9. Canonical Data Contracts
Contract A — Single Root Write
Each first-party user-triggered capture creates exactly one root MemoryEntry.
Contract B — Deferred Enrichment
Deferred enrichment references a root entry and may add links, metadata, or derived artifacts, but may not create a second root representation of the same capture.
Contract C — Visibility
User-triggered imports must be visible in logs immediately after root persistence.
Contract D — Source Truth
Tests and UI copy must align to canonical provenance mapping. No hidden reinterpretation is allowed.
10. Integrity Constraints
- Required: no duplicate root node for same first-party foreground capture.
- Required: no queue-only success path for explicit user-triggered import.
- Required: no system-derived node may masquerade as user-authored source.
- Required: merge/deduplication heuristics must be deterministic enough for repeatable validation.
- Rejected if: tests rely on hidden actor/state bleed or stale provenance assumptions.
11. Retention and Deletion
All primary user-authored memory content is user-owned data. The system must support clear deletion semantics consistent with local-first privacy and future regulatory requirements.
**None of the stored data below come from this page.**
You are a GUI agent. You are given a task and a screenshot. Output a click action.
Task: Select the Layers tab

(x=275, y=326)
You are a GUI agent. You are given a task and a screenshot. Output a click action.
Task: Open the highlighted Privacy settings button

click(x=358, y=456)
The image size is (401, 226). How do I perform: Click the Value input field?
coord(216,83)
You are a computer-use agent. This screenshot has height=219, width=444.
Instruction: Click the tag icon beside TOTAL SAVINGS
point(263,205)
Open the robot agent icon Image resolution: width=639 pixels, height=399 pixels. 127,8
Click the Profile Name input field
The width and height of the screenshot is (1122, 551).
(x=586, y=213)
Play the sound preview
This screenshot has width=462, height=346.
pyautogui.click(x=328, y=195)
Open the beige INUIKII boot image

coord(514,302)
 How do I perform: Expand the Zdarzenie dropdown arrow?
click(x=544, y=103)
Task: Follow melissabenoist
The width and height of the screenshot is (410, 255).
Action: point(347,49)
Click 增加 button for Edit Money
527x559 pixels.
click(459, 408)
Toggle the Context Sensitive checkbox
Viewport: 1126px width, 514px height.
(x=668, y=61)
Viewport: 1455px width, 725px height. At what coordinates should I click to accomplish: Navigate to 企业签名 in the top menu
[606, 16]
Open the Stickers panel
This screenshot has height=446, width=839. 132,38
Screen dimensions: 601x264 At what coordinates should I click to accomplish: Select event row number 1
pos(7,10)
- User-owned MemoryEntry roots must be deletable.
- Derived entries linked exclusively to deleted roots should be removable or invalidated according to deletion policy.
- Operational artifacts retained for diagnostics must be governed by security/privacy policy.
12. Acceptance Criteria
- Required: entity meanings are stable across product, code, and tests.
- Required: provenance mapping is explicit and documented.
- Required: canonical contracts are enforced across ingestion and enrichment paths.
- Required: no team builds a parallel schema without approval.
- Rejected if: UI, tests, and storage each interpret the same entity differently.